** YOUR ASSIGNMENT **
Return each line of the items below that contains the word "should".

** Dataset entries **
_ _ _
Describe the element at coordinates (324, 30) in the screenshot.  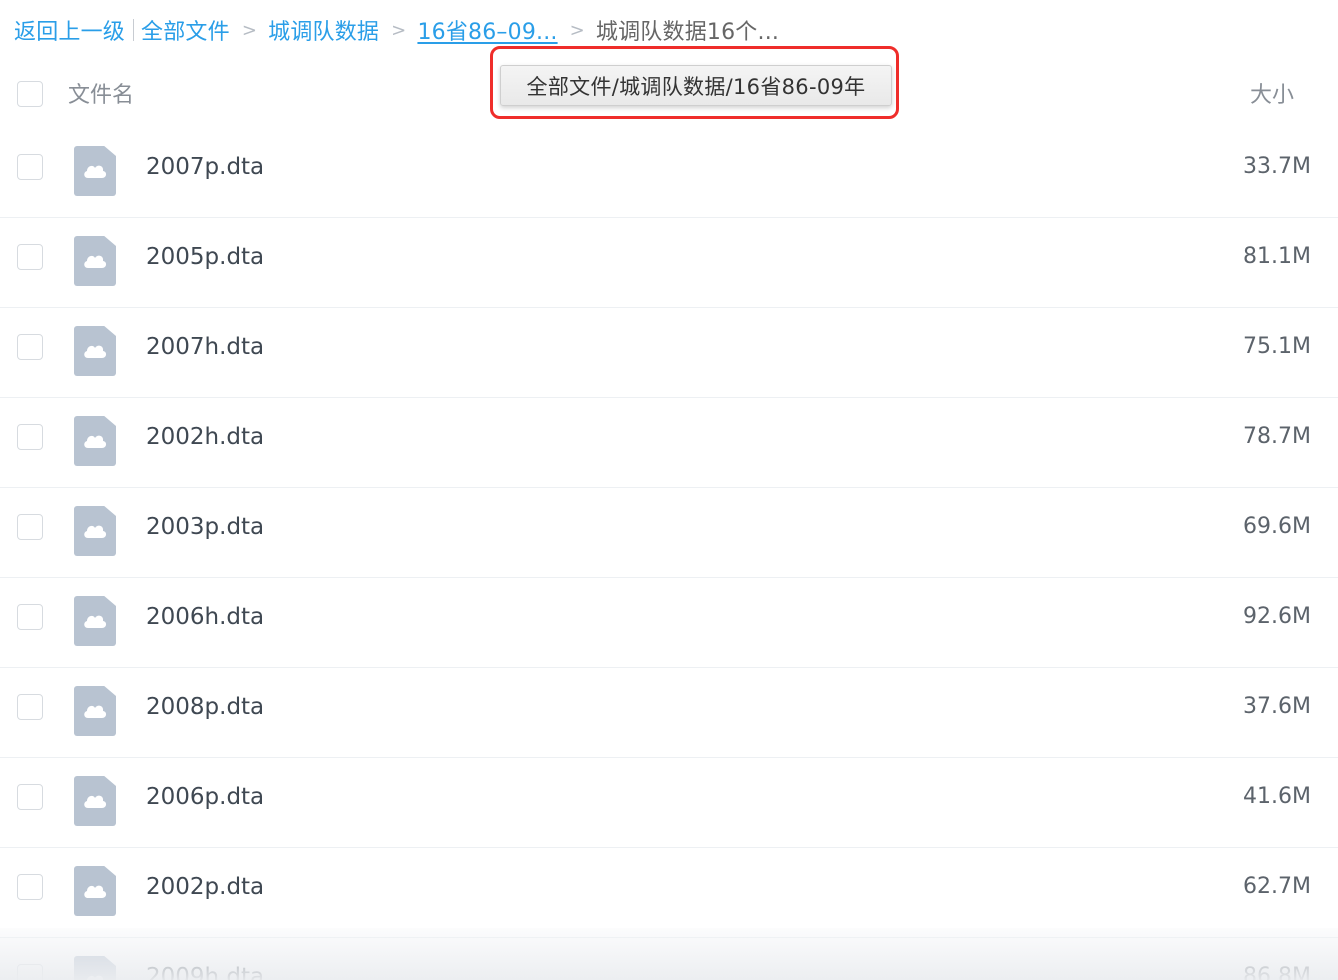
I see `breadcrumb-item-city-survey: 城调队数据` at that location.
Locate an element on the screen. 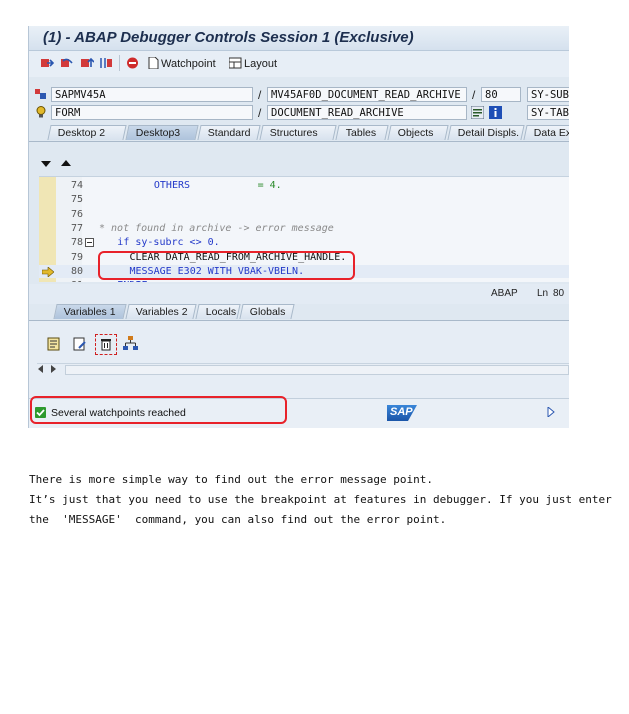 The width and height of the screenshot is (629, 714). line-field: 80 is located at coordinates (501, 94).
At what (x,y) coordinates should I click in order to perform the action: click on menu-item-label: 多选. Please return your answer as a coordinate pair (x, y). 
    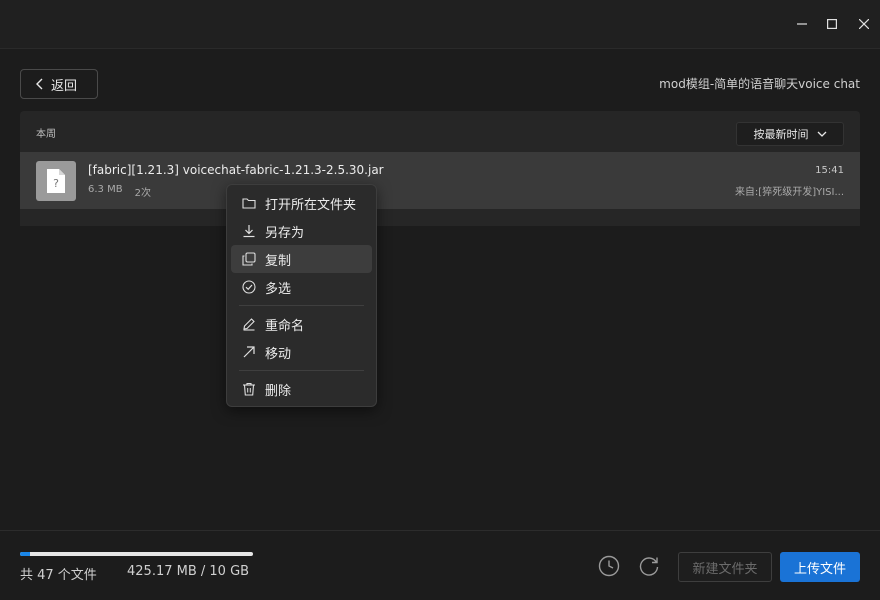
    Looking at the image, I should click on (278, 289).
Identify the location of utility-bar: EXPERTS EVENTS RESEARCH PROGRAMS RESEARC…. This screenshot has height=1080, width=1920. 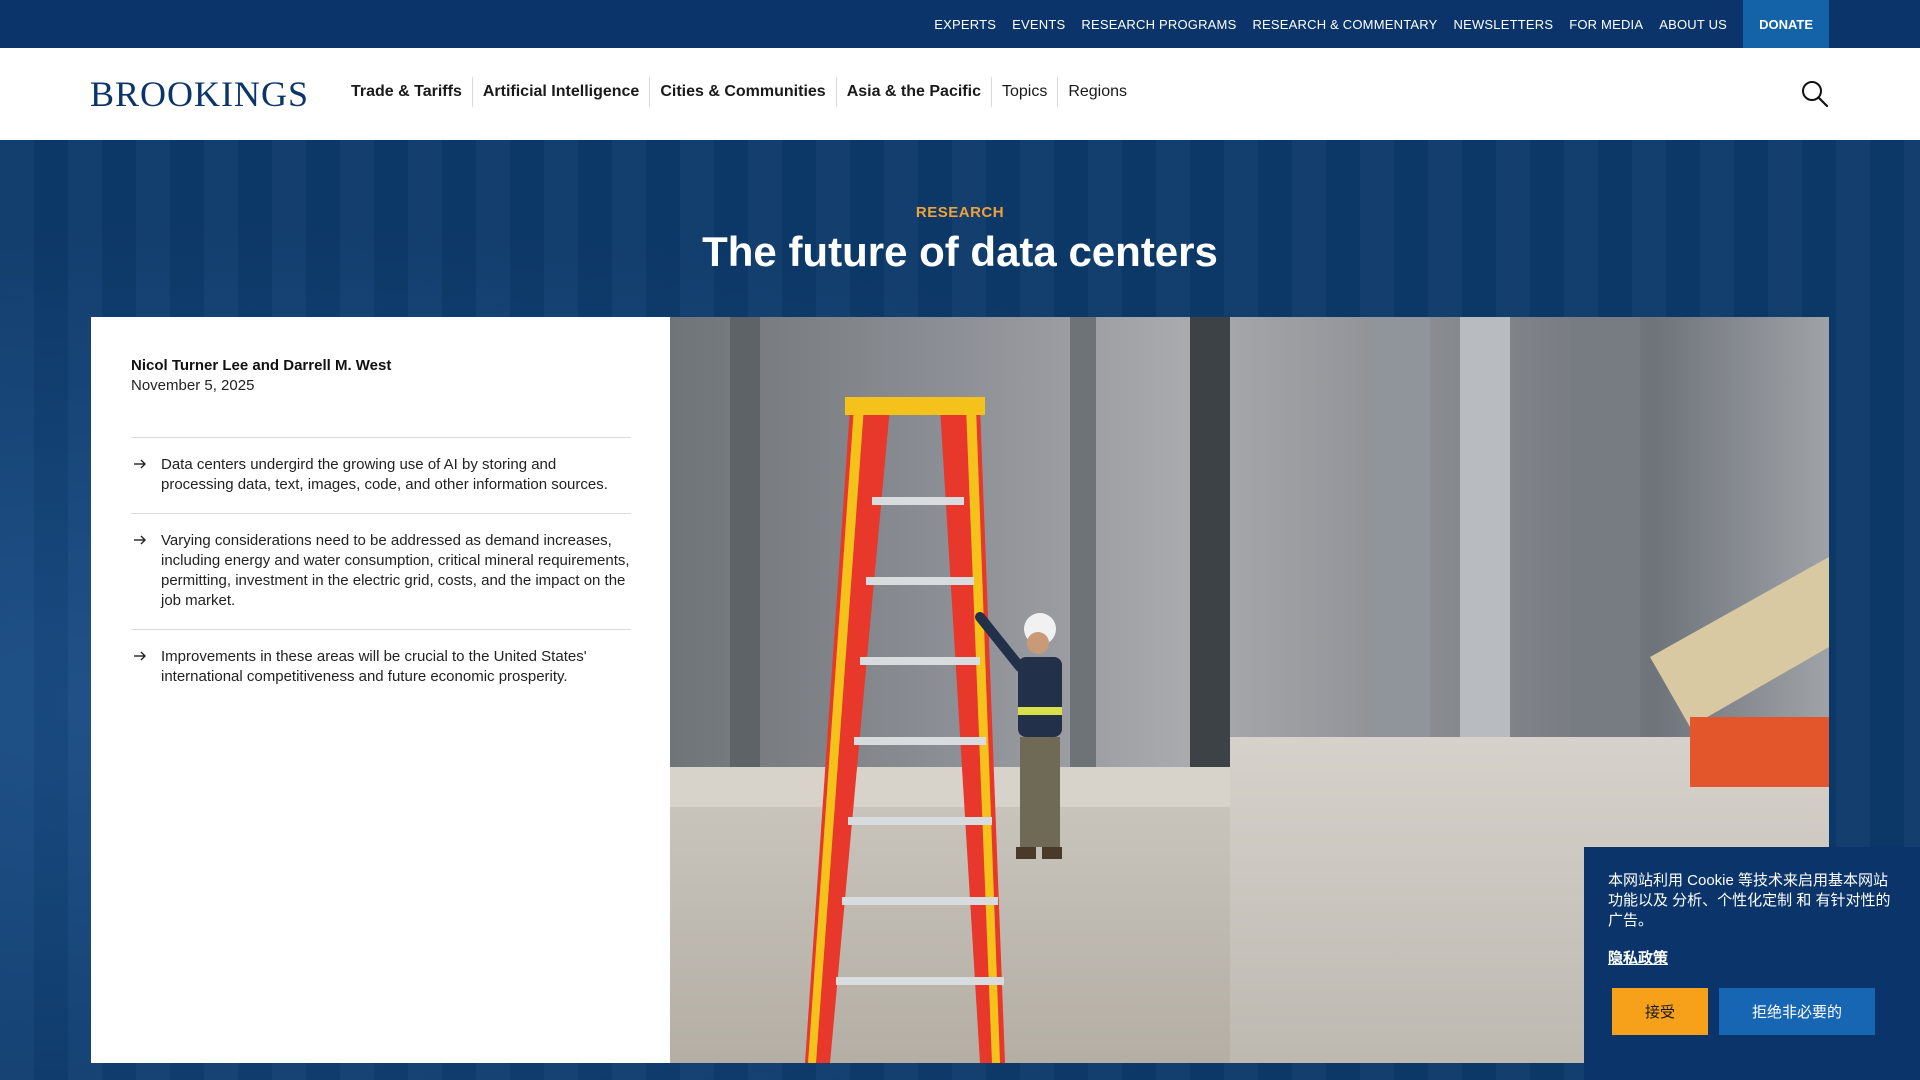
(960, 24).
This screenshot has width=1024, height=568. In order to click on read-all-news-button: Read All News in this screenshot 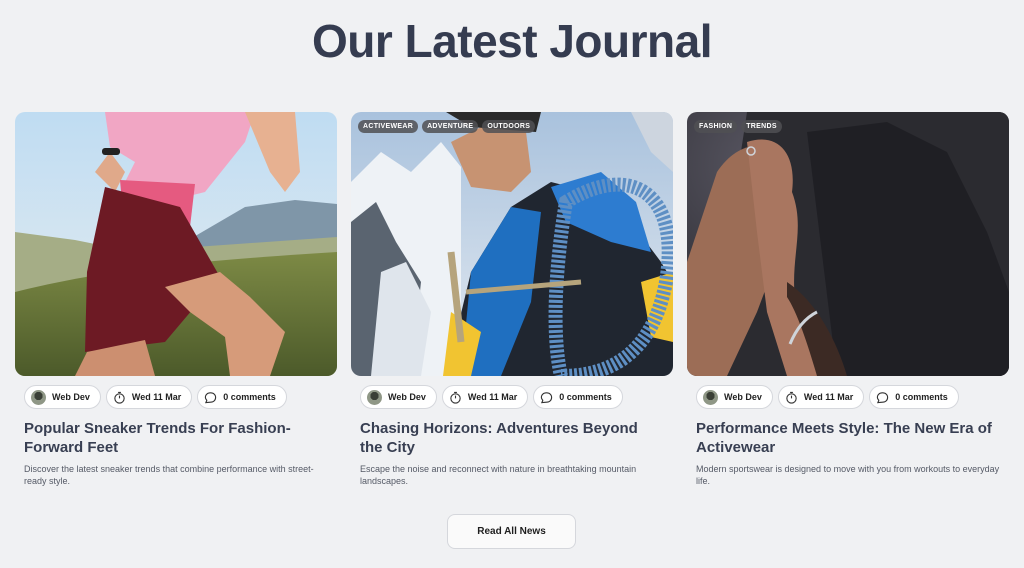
_ _ _
** TASK OUTPUT **
At what (x,y) coordinates should I click in order to perform the action: click on menu-item-label: 多选. Please return your answer as a coordinate pair (x, y). 
    Looking at the image, I should click on (278, 289).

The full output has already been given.